Saban tahun setiap Juli terdapat hari yang selalu dinantikan warga Jepang. Dialah hari do you no ushi no hi.
Hari tersebut menjadi hari idaman saat Jepang memasuki musim panas. Saat itu merupakan kalender tahunan bagi hampir seluruh warga Jepang untuk menikmati beragam olahan sidat, terutama sidat panggang atau unagi kabayaki.
Budaya menyantap sidat panggang setiap musim panas itu menurut Shoji Takaoka dari Restaurant Express Co.Ltd, Jepang, sudah berlangsung sejak 1750 agar stamina tubuh fit. Catatan tertua mengenai makanan sidat sendiri termaktub dalam Man’you-shuu, sebuah buku puisi abad ke-8.
Tidak hanya lezat, Prof Dr Rokhmin Dahuri MS, Guru Besar Fakultas Ilmu Kelautan dan Perikanan IPB menyebutkan, sidat kaya nutrisi. Sidat memiliki kandungan EPA (eicosapentaenoic acid) sebesar 1.337 mg/100 gram. Jumlah itu di atas ikan salmon (820 mg/100 gram). Selain itu, kandungan DHA (docosahexaenoic acid) sidat tinggi, 742 mg/100 gram; salmon (492 mg/100 gram). EPA dan DHA populer sebagai omega 3 dan berkhasiat mencegah serangan jantung serta meningkatkan imunitas tubuh.
Beragam menu sidat pun hadir saat musim panas itu. Menurut Shoji, menu itu antara lain shiroyaki atau sidat bakar polos. Potongan sidat itu disantap bersama wasabi, kecap asin atau irisan lobak. Gigitan daging sidat panggang itu lembut dan ringan di mulut. Menu lain adalah umaki berupa dadar telur dengan isi shiroyaki atau kabayaki. Atau uzaku, berupa acar dengan potongan sidat dan mentimun.
Tidak hanya variasi menu, cara pengolahan sidat menurut Shoji beraneka. Yang populer dengan cara membelah sidat, lalu kepala dan tulang disingkirkan. Selanjutnya daging ditusuk dan dipanggang.

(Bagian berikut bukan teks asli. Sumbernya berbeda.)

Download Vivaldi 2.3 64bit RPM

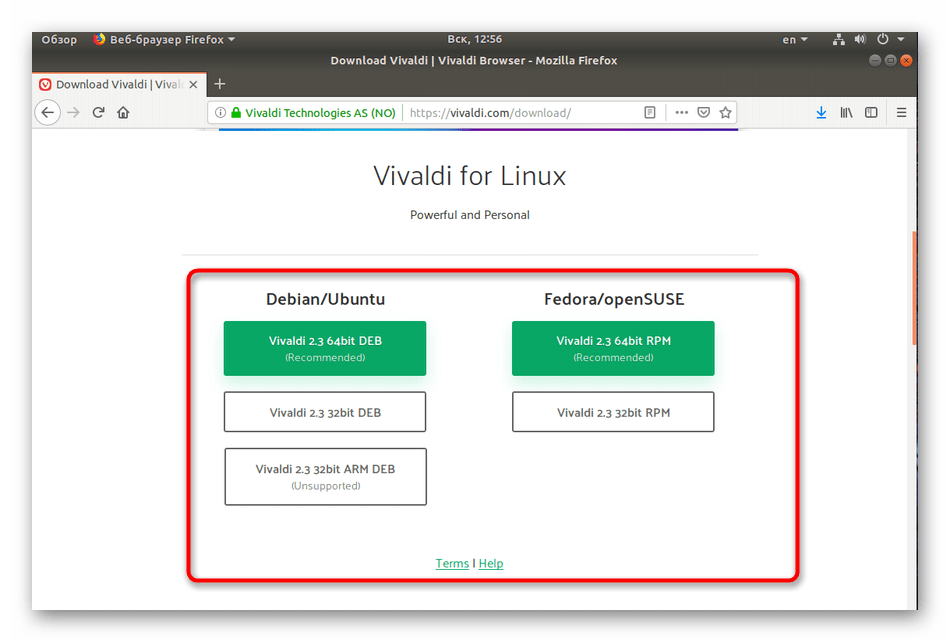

Cara membelah sidat juga beragam. Orang Kanto yang dipengaruhi budaya samurai menghindari membelah sidat mulai dari perut. Itu karena kemiripan dengan tradisi harakiri atau bunuh diri dengan cara merobek perut. Cara yang mereka tempuh adalah membelah sidat dari bagian punggung. Cara berbeda dilakukan warga Kansai dengan membelah sidat dari perut.
Pengolahan sidat memiliki cara tersendiri. Di Kanto, sidat dikukus hingga matang sebelum dipanggang. Tujuannya untuk mengurangi lemak. Sementara itu di Kansai, sidat langsung dipanggang tanpa dikukus terlebih dahulu. Walhasil sidat panggang ala Kansai lebih berlemak daripada di Kanto.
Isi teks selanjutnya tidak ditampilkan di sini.